All things came into being through him, and without him not one thing
came into being.” (John 1:1-3) This idea is not unique to John’s Gospel. As we
also heard, the author of Hebrews has a similar explanation: God “has spoken to
us by a Son, whom he appointed heir of all things, through whom he also created
the worlds. He is the reflection of God's glory and the exact imprint of God's
very being, and he sustains all things by his powerful word.” (Hebrews 1:2-3)
So, Jesus is not simply
a human being adopted by God, or someone given a task like a messenger or a
prophet. That is the role of the other character introduced in the prologue:
“There was a man sent from God, whose name was John. He came as a witness to
testify to the light, so that all might believe through him. He himself was not
the light, but he came to testify to the light.” (John 1:6-8) John the Baptist is
a human witness who brings a message from God and who points to the light that
is God in Jesus. And light, as we know from the Genesis creation story, is the
first thing God calls in to being: Let there be light.
John’s prologue,
or prequel, next tells us that this light was coming into the world. God
becomes human. This is the Christian answer to the age-old
question that Jewish teachers had long grappled: “How can the one true God be
both different from the world and active within the world? How can he be
remote, holy and detached, and also intimately present?”[1] The
idea of God’s Word, already instrumental in the creation story, things are only
created when God speaks, and of the character of Wisdom, who we find for
example in the Book of Proverbs, were their ways of answering this question.

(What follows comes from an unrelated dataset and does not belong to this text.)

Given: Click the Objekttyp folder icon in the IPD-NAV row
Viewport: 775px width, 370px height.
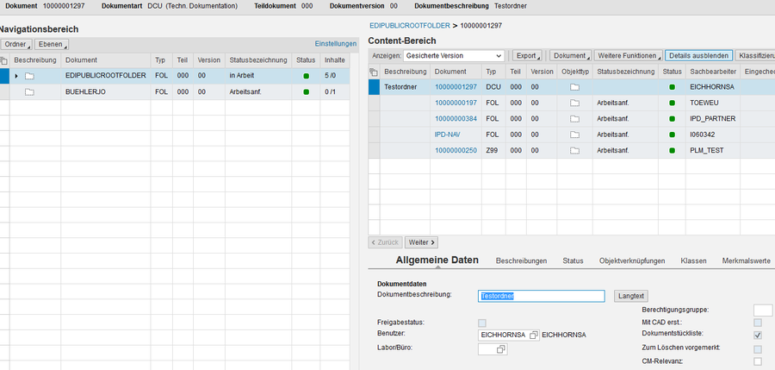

They were the means by which God acted in the world.
But the Word as we
understand it is not some abstract principle, but a real person. “And the Word
became flesh and lived among us.” (John 1:14) The word for flesh, sarx does mean that – flesh or meat – it
also stands for a living creature. And in the Greek original the Word, now a
living, breathing human being does not just live among us, but makes his
dwelling among us, puts up his tabernacle. The creche we put up at Christmas is
one image of that dwelling, as temporary as the tent that God occupies in the
Exodus story. In it Jesus is venerated by people from near and far, by poor and
rich, by shepherds and kings or wise men, and also by animals – representatives
of all creation. They are not just cute figures, they symbolize Jesus’ power
and importance, they remind us at all things came into being through him.
What are they here
for? John as we have heard is a witness. His role is to testify to Jesus so
that all might believe through him. In his short life, tragically cut short by
the jealousy of Herod’s wife and by Herod’s own insecurity, he was certainly
successful – multitudes made the hazardous journey through the Judean
wilderness to the river Jordan to see and hear and be baptized by him.
What of the Word
made flesh? Why did God come into the world in this way?
First, as we have
heard, to bring light. Light’s function is to show us the way. Light lights up
paths, a light is something we can aim for in darkness. In this sense the light
that Jesus brings is the truth about God, God’s desire for us, God’s love for
us, God’s longing for reconciliation.
But Jesus does not
just talk about God, Jesus reflects God.
When we see Jesus’ glory, we see God’s glory. Jesus’ character, is God’s
character. Jesus is described as being full of grace and truth. A phrase that
reminds us of the Old Testament descriptions of God as being rich in kindness
and fidelity or full of mercy and loving-kindness. We can know God: through
the father’s only son.
Finally, Jesus
empowers us. “But to all who received him, who believed in his name, he gave
power to become children of God.” (John 1:12) St. Paul uses the term children
of God too in his letters, we are children of God through faith in Christ Jesus
(Gal. 3:26), and through the power of God’s Spirit within us (Rom. 8:14, 16).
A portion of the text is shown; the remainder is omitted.